Job: Can you put everything from the line containing "Task: Click the Inic. ses. sign-in button" down to the end of the records into a JSON list of strings, one string per line, with blank lines skipped? Leave the pictures out of your answer.

:: Dataset ::

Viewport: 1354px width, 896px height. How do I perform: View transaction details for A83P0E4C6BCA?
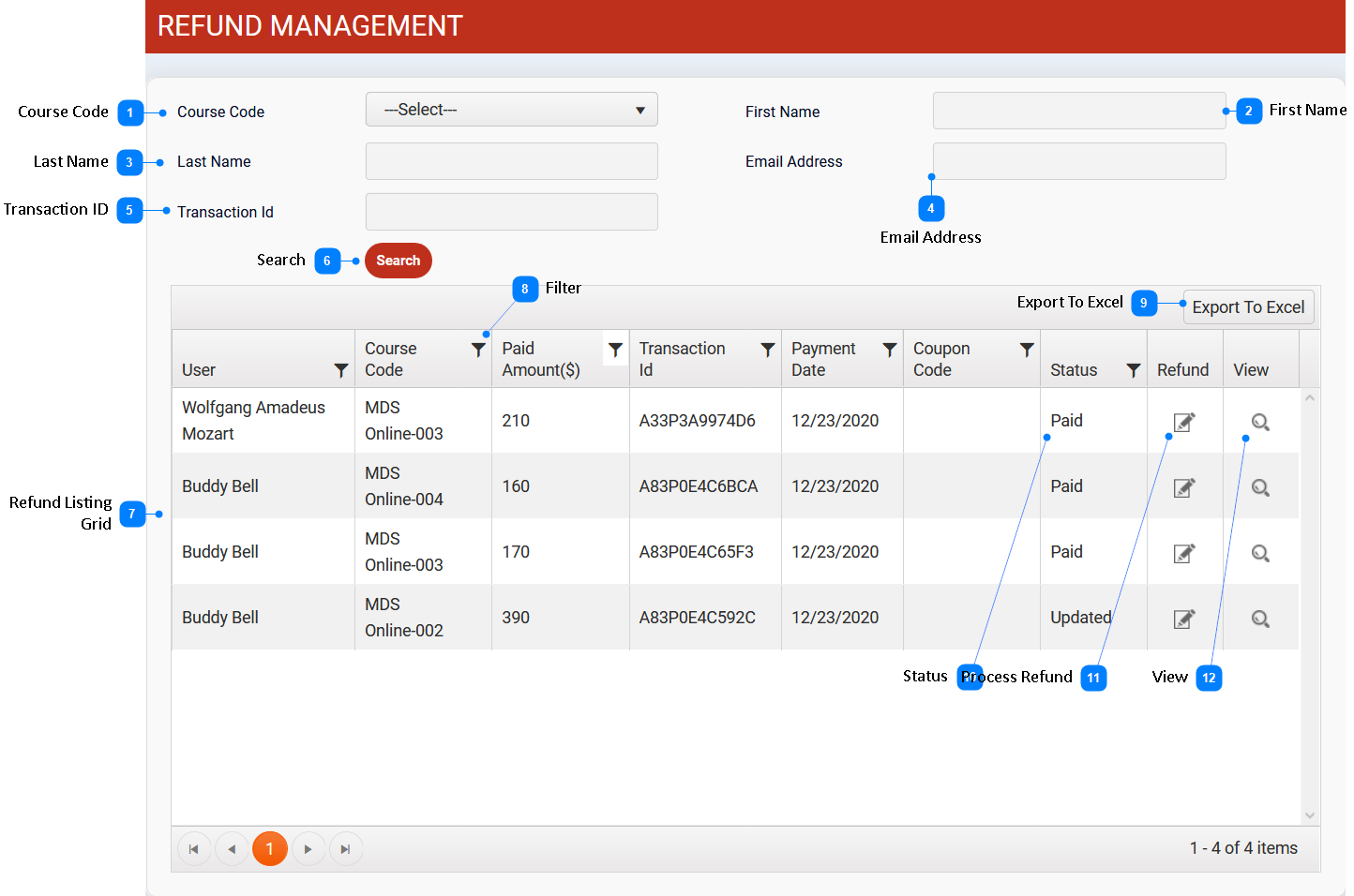(1260, 488)
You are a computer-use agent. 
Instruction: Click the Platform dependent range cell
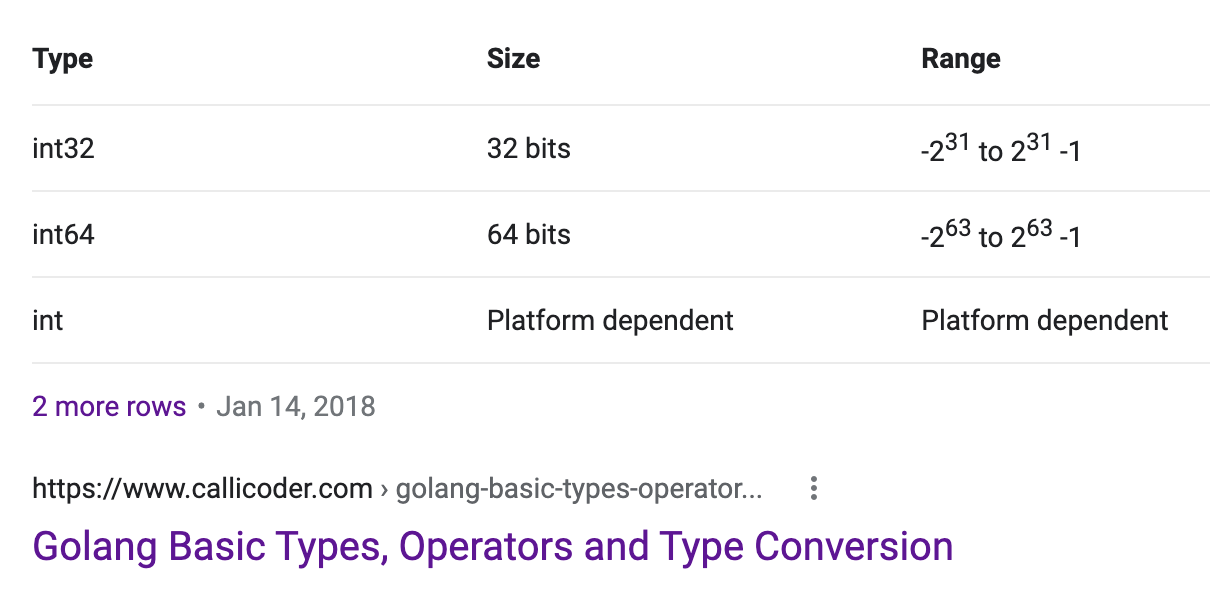[1044, 320]
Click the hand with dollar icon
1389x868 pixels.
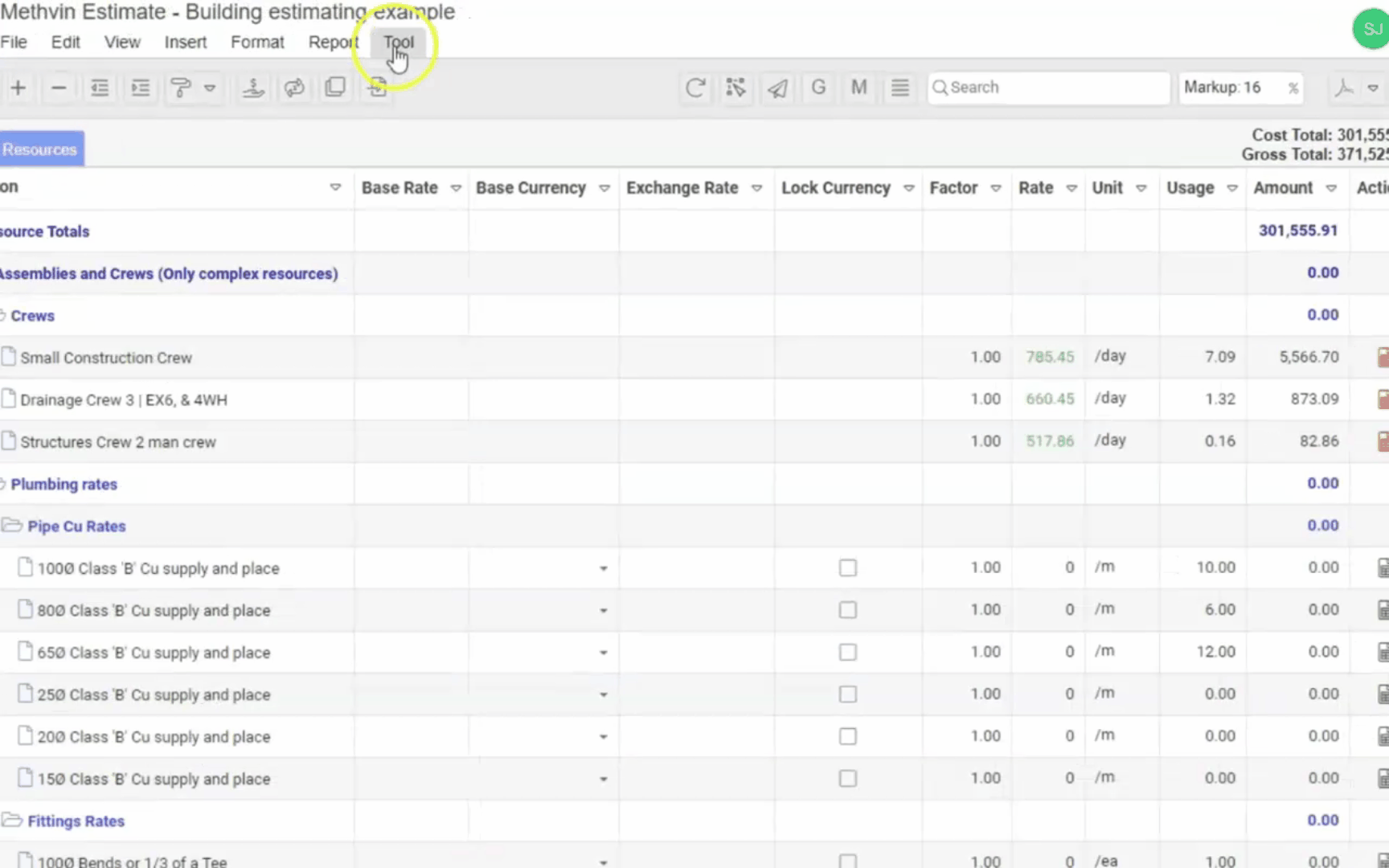[253, 88]
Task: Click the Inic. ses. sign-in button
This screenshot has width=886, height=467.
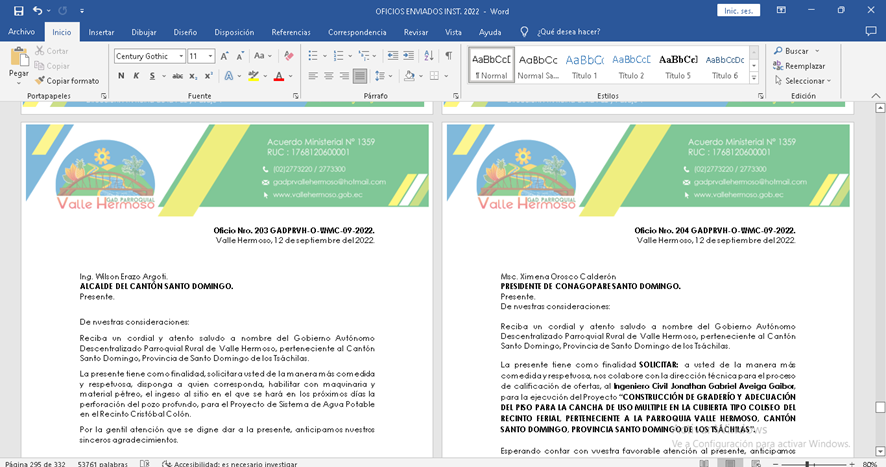Action: point(737,10)
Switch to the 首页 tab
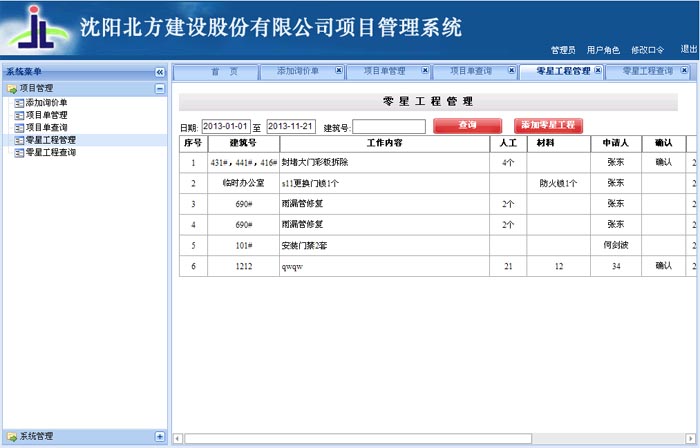Viewport: 700px width, 448px height. [x=224, y=72]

:::

Answer in full:
[
  "Task: Click the Inic. ses. sign-in button",
  "This screenshot has width=886, height=467.",
  "Action: point(737,10)",
  "Switch to the 首页 tab",
  "Viewport: 700px width, 448px height. [x=224, y=72]"
]